Stated goal: Edit the part of the data that opens with the line containing "狭幅バケット (230, 960)" and closes with the line containing "散水機 (212, 1121)", replacing "バケット" with "バケツ" and changing nothing else. Return only those lines.

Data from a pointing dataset
◇ ◇ ◇

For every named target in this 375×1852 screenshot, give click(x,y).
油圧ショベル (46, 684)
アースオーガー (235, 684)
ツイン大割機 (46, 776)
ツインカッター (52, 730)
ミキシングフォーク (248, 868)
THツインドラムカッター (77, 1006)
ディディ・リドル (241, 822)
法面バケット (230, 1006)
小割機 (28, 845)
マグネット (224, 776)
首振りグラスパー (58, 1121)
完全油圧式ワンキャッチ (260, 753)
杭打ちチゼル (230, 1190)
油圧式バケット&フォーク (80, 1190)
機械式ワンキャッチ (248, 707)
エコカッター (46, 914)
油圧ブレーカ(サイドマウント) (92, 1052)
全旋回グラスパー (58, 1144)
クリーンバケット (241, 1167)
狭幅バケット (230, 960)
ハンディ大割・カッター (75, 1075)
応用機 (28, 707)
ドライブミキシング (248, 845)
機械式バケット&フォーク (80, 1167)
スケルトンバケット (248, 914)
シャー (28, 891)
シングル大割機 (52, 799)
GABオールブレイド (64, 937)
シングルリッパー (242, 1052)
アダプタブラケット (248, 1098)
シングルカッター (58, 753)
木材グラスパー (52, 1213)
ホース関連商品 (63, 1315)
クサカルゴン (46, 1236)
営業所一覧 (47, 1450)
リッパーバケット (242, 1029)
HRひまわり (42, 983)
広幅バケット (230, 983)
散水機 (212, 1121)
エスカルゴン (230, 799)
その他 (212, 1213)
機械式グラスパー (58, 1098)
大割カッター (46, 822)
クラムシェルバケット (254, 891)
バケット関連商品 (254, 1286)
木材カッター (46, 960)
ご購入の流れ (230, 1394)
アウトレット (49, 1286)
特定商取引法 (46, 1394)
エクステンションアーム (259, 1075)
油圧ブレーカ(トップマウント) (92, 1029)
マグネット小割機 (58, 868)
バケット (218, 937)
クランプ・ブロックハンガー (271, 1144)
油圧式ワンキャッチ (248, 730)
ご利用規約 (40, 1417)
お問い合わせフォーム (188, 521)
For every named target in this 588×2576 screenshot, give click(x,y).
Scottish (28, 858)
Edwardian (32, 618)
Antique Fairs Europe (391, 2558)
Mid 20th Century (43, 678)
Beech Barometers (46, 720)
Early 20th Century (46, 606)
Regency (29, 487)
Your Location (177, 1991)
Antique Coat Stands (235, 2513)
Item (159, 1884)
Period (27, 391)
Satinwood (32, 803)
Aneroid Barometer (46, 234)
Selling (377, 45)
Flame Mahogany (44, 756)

◇ ◇ ◇

Output of the task:
狭幅バケツ (230, 960)
ハンディ大割・カッター (75, 1075)
応用機 (28, 707)
ドライブミキシング (248, 845)
機械式バケツ&フォーク (80, 1167)
スケルトンバケツ (248, 914)
シャー (28, 891)
シングル大割機 (52, 799)
GABオールブレイド (64, 937)
シングルリッパー (242, 1052)
アダプタブラケット (248, 1098)
シングルカッター (58, 753)
木材グラスパー (52, 1213)
ホース関連商品 (63, 1315)
クサカルゴン (46, 1236)
営業所一覧 (47, 1450)
リッパーバケツ (242, 1029)
HRひまわり (42, 983)
広幅バケツ (230, 983)
散水機 (212, 1121)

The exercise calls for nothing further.